Setting up genetic map
  * GMAP parsing [n=45141] (0.02s)
  * cM interpolation [s=7236 / i=527277] (0.04s)
  * Region length [7160576 bp / 11.9 cM]
  * HMM parameters [Ne=15000 / Error=0.0001]
  * V2H transpose (2.30s)

PBWT pass
  * PBWT initialization [#eval=61690 / #select=120] (0.00s)
  * IBD2 constraints [#inds=95 / #pairs=99] (27.08s)
  * PBWT forward selection (12.85s)
  * PBWT backward selection (14.08s)
      + #states=333.86+/-117.28
      + #collisions = 19466214 / #pushes = 15440439 / rate = 44.23%

HMM computations
  * Processing (3414.52s)
  * Genotype set transpose merge I2V [n=372364] (15.51s)
  * Solving summary:
      + #Hets=1964700 / Phased by HMM=1592336, PED=0, SING=372364
      + #Miss=31511351 / Imputed by HMM=31276331, PED=0, MONO=235020

Finalization:
  * BCF writing [Compressed / N=36361 / L=534513] (162.53s)
  * Indexing [ADSP.WGS.SNPs.compact_filter.combined.chr22.chunk__chr22_42325256-46325257.scaffchunk__chr22_39664334-46825259.phased_rare.bcf]

ERROR: Fail to index file
odelaneau commented 1 year ago

Can you check your input for position 28101822, please? It's 400 bp to the variants you reported. Just to see if there's a variant with this position.

BEFH commented 1 year ago

There's no variant there. There are variants at 28101821 and 28101823, but not 28101822. Also, the bad record is actually between 28101479 and 28101482 in the output file. There's nothing between those in the input file either.

giorkala commented 1 year ago

Hi, is there any solution to this? I'm also getting the same error,

[W::bcf_record_check] Bad BCF record at 10542449: Invalid CONTIG id -1

at the Finalization step, while phasing rare variants in our cohort (phasing the common ones was fine). I haven't tested much yet, but any help would be appreciated (happy to provide more info if needed).

Thanks, Yiorgos

srubinacci commented 1 year ago

Hi all,

I pushed a new commit on a new branch "contig". It should solve this issue: https://github.com/odelaneau/shapeit5/tree/contig

I produced two new static binaries you can find at this folder: https://www.dropbox.com/scl/fo/0gpiermhrtf7nz20pgao0/h?rlkey=ddpz9f4nhox1j77y923z4rhi3&dl=0

Can you please try to re-run phase_rare?. If that does not work, please rerun phase_common as well for the scaffolded region, and then phase_rare again?

Let me know if it solves the issue.

Simone

giorkala commented 1 year ago

Dear Simone,

I got the new binary and phasing was then complete without errors!
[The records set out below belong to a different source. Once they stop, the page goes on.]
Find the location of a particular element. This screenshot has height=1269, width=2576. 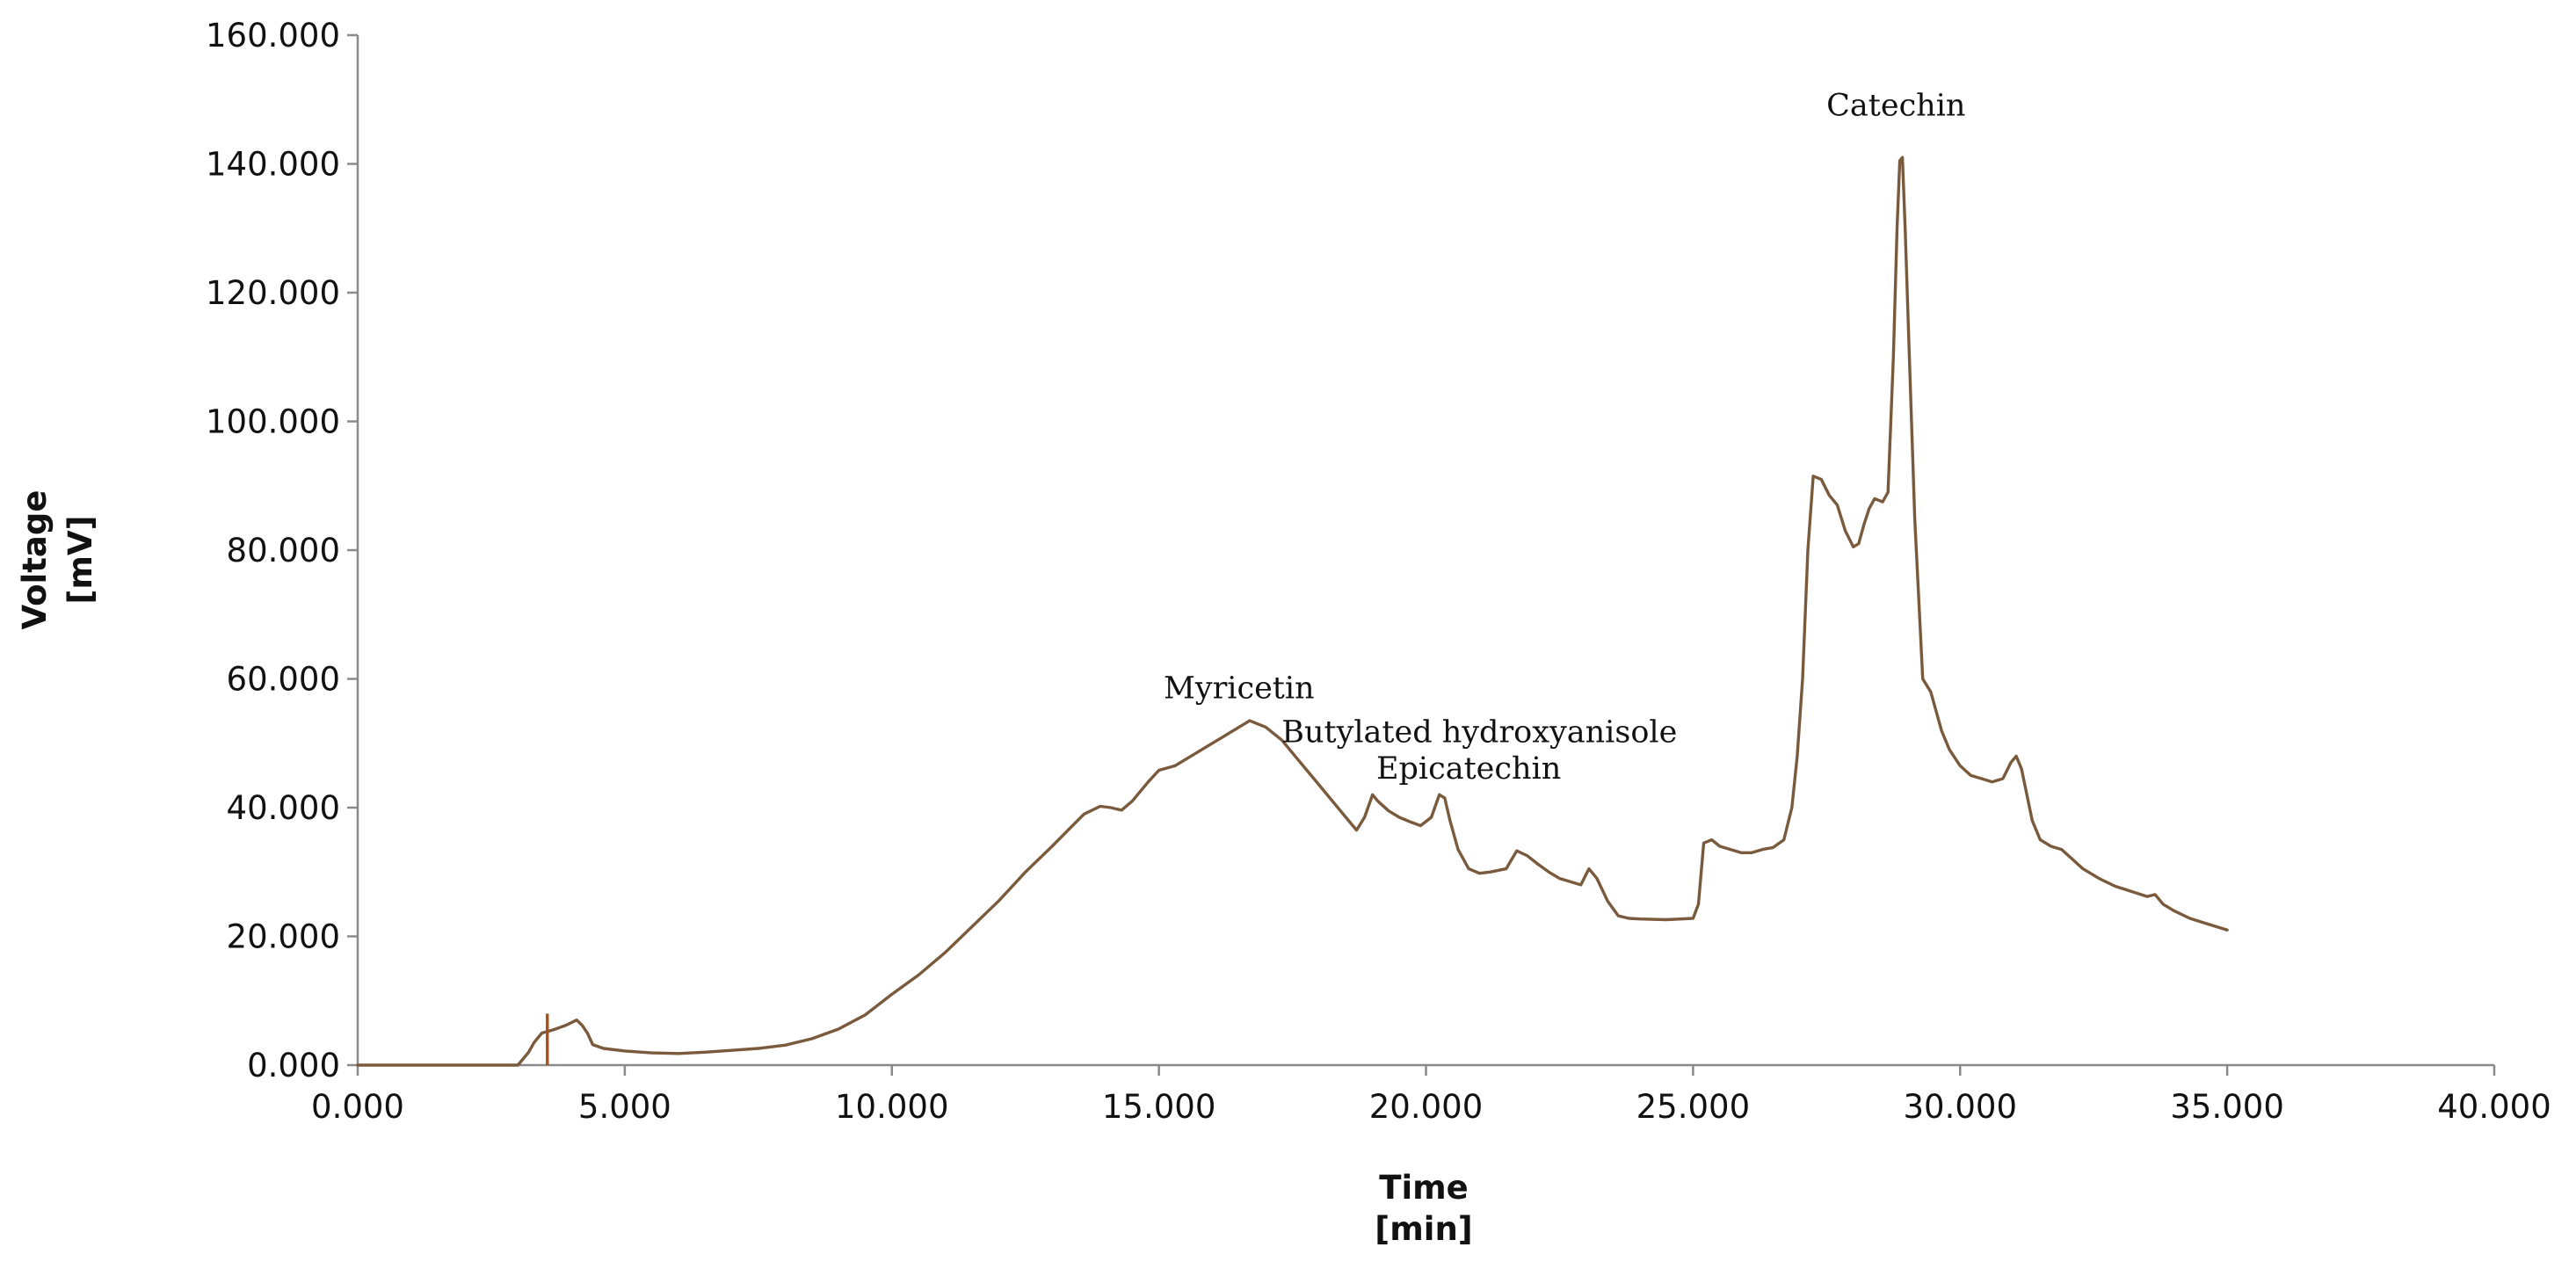

x-axis-title-unit: [min] is located at coordinates (1423, 1229).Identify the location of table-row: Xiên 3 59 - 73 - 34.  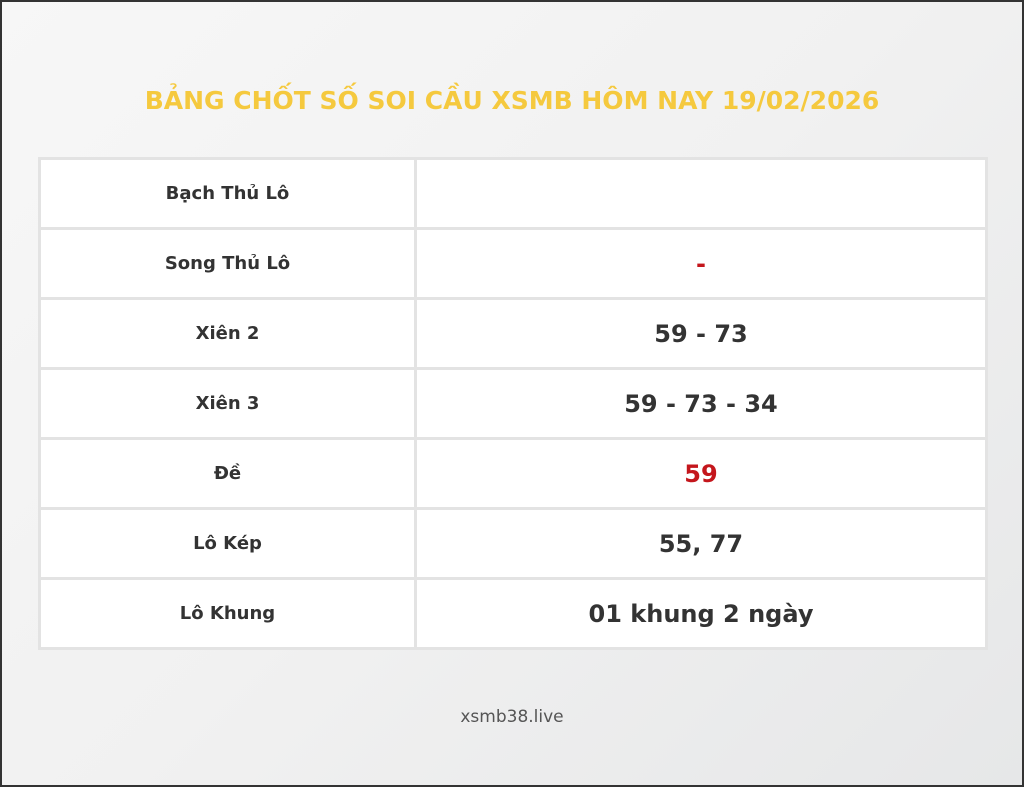
(513, 404). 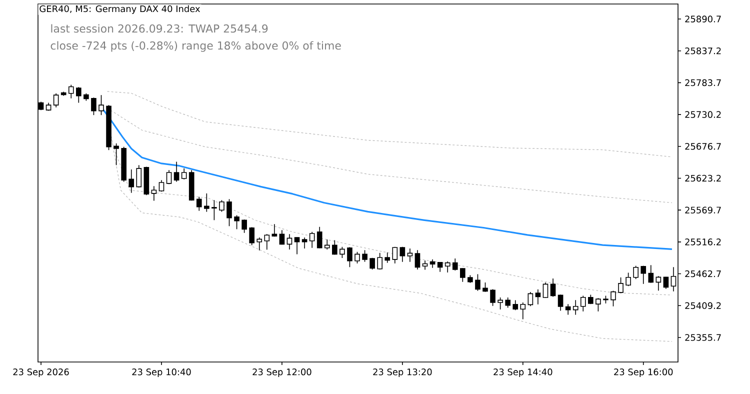 What do you see at coordinates (162, 373) in the screenshot?
I see `x-tick-label: 23 Sep 10:40` at bounding box center [162, 373]. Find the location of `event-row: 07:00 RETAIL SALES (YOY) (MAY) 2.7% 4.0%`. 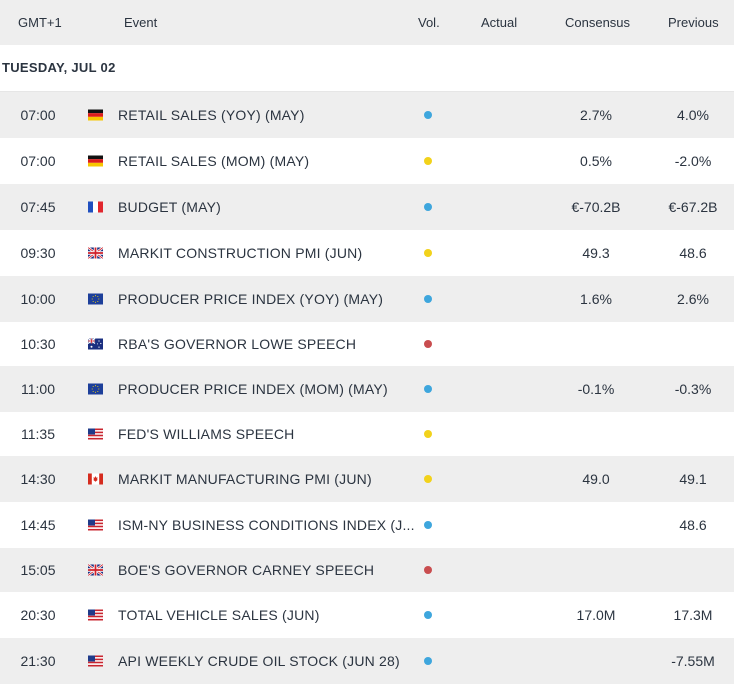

Thanks a lot for providing the update. FYI, I didn't re-phase the common ones as I managed without (but will likely repeat all soon).

Kind regards, Yiorgos

BEFH commented 1 year ago

This is great news, and I will retest shortly.

On Wed, Jul 26, 2023 at 12:37 PM Yiorgos Kalantzis @.***> wrote:

Dear Simone,

I got the new binary and phasing was then complete without errors! Thanks a lot for providing the update. FYI, I didn't re-phase the common ones as I managed without (but will likely repeat all soon).

Kind regards, Yiorgos

— Reply to this email directly, view it on GitHub https://github.com/odelaneau/shapeit5/issues/34#issuecomment-1652155644, or unsubscribe https://github.com/notifications/unsubscribe-auth/AAZ2Z2ELAO63B6PJMRQDBA3XSFBVDANCNFSM6AAAAAAYWCE54M . You are receiving this because you authored the thread.Message ID: @.***>

BEFH commented 11 months ago

Great news! I've been testing the changes and have not had any issues. I did not have to use the new phase_common; the new phase_rare was good enough.

I used the static binaries rather than recompiling.